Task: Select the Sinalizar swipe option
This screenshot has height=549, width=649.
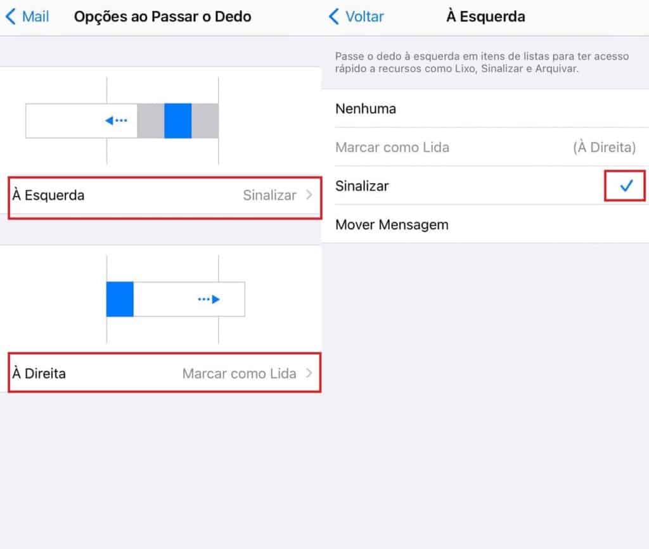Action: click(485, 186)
...
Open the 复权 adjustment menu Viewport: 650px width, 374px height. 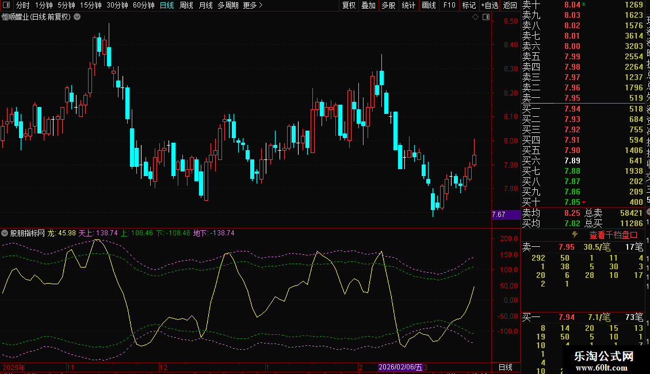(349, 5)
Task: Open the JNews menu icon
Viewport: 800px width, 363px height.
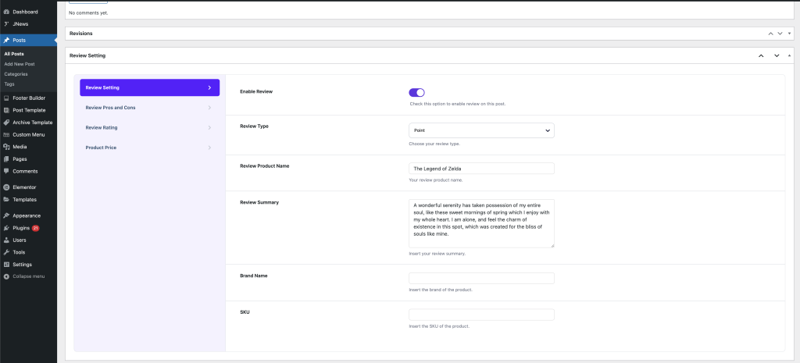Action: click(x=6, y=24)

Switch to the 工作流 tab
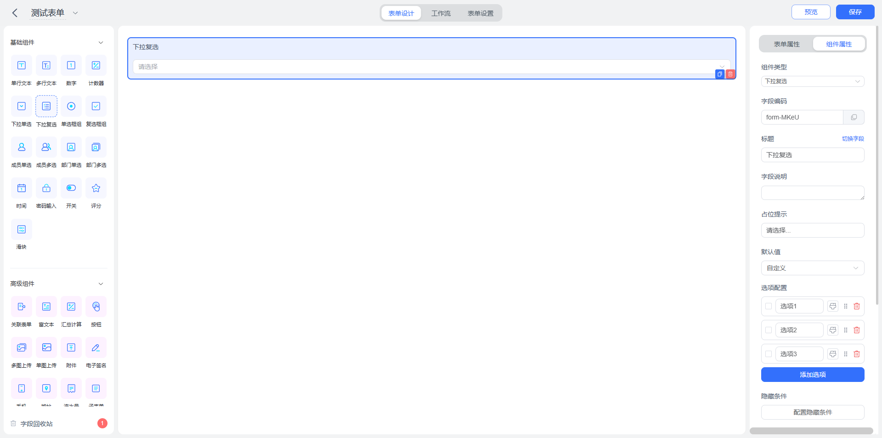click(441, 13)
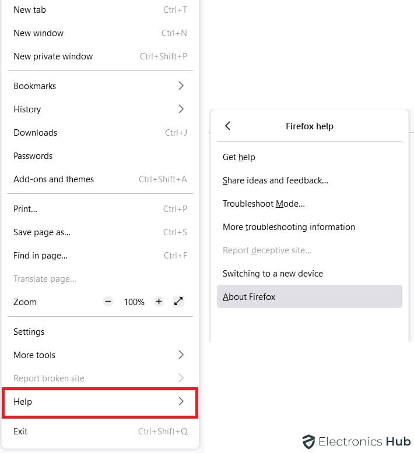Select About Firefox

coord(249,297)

■ **Problem statement**
Return every line of the data above in which "Task" appears.

■ **Exercise result**
Task: Select the Sinalizar swipe option
Task: Open the JNews menu icon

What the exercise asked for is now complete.